> Problem details: Nothing in the records may be dropped. Retype them all exactly.
#### Data extracts ####
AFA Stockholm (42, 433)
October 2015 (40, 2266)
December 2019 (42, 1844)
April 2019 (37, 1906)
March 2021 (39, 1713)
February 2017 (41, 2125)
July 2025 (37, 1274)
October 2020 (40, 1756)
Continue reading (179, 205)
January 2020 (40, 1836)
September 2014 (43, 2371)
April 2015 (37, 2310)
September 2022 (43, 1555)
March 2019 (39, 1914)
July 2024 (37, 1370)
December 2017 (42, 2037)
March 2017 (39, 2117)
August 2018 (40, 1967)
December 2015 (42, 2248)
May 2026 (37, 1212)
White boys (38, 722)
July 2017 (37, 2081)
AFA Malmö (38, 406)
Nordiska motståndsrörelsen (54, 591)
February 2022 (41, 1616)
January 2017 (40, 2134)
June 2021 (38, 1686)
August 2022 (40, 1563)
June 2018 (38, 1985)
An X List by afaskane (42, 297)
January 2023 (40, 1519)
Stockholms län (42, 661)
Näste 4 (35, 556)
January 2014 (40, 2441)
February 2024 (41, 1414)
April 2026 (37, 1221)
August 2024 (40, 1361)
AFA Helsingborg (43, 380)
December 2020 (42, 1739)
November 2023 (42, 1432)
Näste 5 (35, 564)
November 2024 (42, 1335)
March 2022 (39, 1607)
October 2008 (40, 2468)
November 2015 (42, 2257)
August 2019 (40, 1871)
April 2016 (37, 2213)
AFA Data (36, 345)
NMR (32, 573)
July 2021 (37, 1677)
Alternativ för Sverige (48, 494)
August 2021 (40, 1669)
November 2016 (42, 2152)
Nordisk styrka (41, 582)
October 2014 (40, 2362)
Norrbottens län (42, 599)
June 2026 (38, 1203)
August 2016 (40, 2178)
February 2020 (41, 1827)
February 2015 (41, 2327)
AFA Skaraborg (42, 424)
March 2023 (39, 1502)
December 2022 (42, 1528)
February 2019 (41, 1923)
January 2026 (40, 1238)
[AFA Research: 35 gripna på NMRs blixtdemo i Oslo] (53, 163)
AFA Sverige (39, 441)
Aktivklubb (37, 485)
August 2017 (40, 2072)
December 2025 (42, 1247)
####
> Written solution:
AFA Stockholm (42, 433)
October 2015 (40, 2266)
December 2019 (42, 1844)
April 2019 (37, 1906)
March 2021 (39, 1713)
February 2017 (41, 2125)
July 2025 (37, 1274)
October 2020 (40, 1756)
Continue reading (179, 205)
January 2020 (40, 1836)
September 2014 (43, 2371)
April 2015 (37, 2310)
September 2022 (43, 1555)
March 2019 (39, 1914)
July 2024 (37, 1370)
December 2017 (42, 2037)
March 2017 (39, 2117)
August 2018 (40, 1967)
December 2015 (42, 2248)
May 2026 (37, 1212)
White boys (38, 722)
July 2017 (37, 2081)
AFA Malmö (38, 406)
Nordiska motståndsrörelsen (54, 591)
February 2022 (41, 1616)
January 2017 (40, 2134)
June 2021 (38, 1686)
August 2022 (40, 1563)
June 2018 (38, 1985)
An X List by afaskane (42, 297)
January 2023 (40, 1519)
Stockholms län (42, 661)
Näste 4 (35, 556)
January 2014 (40, 2441)
February 2024 (41, 1414)
April 2026 (37, 1221)
August 2024 (40, 1361)
AFA Helsingborg (43, 380)
December 2020 (42, 1739)
November 2023 (42, 1432)
Näste 5 (35, 564)
November 2024 (42, 1335)
March 2022 (39, 1607)
October 2008 (40, 2468)
November 2015 (42, 2257)
August 2019 (40, 1871)
April 2016 (37, 2213)
AFA Data (36, 345)
NMR (32, 573)
July 2021 (37, 1677)
Alternativ för Sverige (48, 494)
August 2021 (40, 1669)
November 2016 (42, 2152)
Nordisk styrka (41, 582)
October 2014 (40, 2362)
Norrbottens län (42, 599)
June 2026 (38, 1203)
August 2016 (40, 2178)
February 2020 (41, 1827)
February 2015 (41, 2327)
AFA Skaraborg (42, 424)
March 2023 (39, 1502)
December 2022 (42, 1528)
February 2019 (41, 1923)
January 2026 (40, 1238)
[AFA Research: 35 gripna på NMRs blixtdemo i Oslo] (53, 163)
AFA Sverige (39, 441)
Aktivklubb (37, 485)
August 2017 (40, 2072)
December 2025 (42, 1247)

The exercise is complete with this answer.